Perl Weekly Challenge 28: File Type and Digital Clock
These are some answers to the Week 28 of the Perl Weekly Challenge organized by Mohammad S. Anwar.
Spoiler Alert: This weekly challenge deadline is due in a couple of days from now (October 6, 2019). This blog post offers some solutions to this challenge, please don't read on if you intend to complete the challenge on your own.
Challenge # 1: File Type
Write a script to check the file content without explicitly reading the content. It should accept file name with path as command line argument and print “The file content is binary.” or else “The file content is ascii.” accordingly.

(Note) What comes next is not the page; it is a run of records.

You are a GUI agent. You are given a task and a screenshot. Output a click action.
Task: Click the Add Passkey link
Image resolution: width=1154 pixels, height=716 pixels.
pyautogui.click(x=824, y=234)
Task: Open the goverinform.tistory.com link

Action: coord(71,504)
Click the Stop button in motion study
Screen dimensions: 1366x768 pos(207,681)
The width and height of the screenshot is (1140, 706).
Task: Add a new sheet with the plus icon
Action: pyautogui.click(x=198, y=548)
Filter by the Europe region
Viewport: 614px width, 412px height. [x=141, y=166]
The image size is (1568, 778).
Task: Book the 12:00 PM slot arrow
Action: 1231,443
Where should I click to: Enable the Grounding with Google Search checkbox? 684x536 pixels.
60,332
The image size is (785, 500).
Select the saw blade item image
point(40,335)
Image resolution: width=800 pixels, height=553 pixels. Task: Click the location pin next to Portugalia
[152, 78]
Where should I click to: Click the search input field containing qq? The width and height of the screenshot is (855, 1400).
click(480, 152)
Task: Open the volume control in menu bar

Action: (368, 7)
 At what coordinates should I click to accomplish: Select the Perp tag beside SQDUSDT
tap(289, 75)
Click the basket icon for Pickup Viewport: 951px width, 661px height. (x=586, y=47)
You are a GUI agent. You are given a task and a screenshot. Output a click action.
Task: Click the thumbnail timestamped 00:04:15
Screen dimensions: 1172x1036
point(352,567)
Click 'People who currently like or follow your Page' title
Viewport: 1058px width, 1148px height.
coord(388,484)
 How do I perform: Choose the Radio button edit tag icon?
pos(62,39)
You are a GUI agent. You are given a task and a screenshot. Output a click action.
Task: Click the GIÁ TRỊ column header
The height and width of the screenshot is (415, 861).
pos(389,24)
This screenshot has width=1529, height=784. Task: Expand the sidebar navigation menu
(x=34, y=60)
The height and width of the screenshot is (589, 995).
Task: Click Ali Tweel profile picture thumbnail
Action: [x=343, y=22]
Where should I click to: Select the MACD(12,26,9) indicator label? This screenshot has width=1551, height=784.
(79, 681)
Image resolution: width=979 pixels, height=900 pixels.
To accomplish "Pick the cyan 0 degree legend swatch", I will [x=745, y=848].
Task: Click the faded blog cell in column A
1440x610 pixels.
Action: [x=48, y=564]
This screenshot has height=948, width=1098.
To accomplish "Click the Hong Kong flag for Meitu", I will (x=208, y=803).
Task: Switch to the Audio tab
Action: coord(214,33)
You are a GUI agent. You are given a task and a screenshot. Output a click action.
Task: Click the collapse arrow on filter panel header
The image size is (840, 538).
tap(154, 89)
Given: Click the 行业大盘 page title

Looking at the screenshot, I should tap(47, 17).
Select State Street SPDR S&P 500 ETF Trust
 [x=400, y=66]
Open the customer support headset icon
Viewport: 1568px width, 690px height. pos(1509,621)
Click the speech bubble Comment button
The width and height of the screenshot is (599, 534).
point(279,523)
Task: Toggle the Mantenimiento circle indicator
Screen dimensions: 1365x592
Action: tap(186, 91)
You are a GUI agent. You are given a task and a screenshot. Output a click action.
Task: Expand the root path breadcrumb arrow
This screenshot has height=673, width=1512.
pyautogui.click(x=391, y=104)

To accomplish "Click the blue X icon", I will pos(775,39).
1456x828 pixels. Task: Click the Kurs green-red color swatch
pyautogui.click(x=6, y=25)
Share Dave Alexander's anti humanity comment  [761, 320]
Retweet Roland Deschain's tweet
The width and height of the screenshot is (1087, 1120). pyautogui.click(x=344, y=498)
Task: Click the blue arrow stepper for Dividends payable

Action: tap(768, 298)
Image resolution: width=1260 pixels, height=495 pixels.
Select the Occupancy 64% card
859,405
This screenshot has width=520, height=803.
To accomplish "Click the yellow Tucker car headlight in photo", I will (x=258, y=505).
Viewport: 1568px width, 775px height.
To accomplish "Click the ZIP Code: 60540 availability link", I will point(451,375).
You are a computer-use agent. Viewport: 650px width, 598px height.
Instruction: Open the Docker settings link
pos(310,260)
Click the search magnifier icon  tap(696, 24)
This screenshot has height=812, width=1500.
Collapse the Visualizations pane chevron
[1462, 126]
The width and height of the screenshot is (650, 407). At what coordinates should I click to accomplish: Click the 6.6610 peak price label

On most operating systems (VMS is an exception to a certain extent), there is no 100%-reliable algorithm to know whether a file is text (ASCII or UTF-8) or binary, but only some heuristic guesses. Usually, programs that attempt to find out whether a file is text or binary read a raw block of bytes (often 4096 bytes) and make some statistics on the number of bytes corresponding to ASCII printable and space characters versus non-printable characters. If the number of non-printable character exceeds a certain fraction of the whole (for example one third, or 10%, or whatever), then the file is deemed to be binary. Also, any file containing a zero byte in the examined portion is considered a binary file.
File Type in Perl 5
In Perl 5, the -T
and -B
file test operators more or less work as described above. In the program below, we're first using some other file test operators (-e
, -z
and -f
) to check, respectively, that the file exists, that it is not empty and that it is a regular file and then use the -T
and -B
file test operators.
#!/usr/bin/perl
use strict;
use warnings;
use feature qw/say/;
die "Please supply a file name as argument" unless @ARGV == 1;
my $file = shift;
die "File $file does not exist" unless -e $file;
die "File $file is empty" if -z _;
die "File $file isn't a plain file" unless -f _;
if (-B _) {
say "$file is a binary file";
} elsif (-T _) {
say "$file is a text file (ASCII or UTF8)";
} else {
say "Could not determine file type"; # Probaby can't happen
}
Note that once we've used the first such file test operator (here -e
), or the stat
function, on the file name received as an argument, we can use the special _
filehandle for the other file test operators: this tells Perl that we want to use the same file, and Perl then knows it can use the same stat
structure retrieved in the previous call and thus avoids to make further system calls.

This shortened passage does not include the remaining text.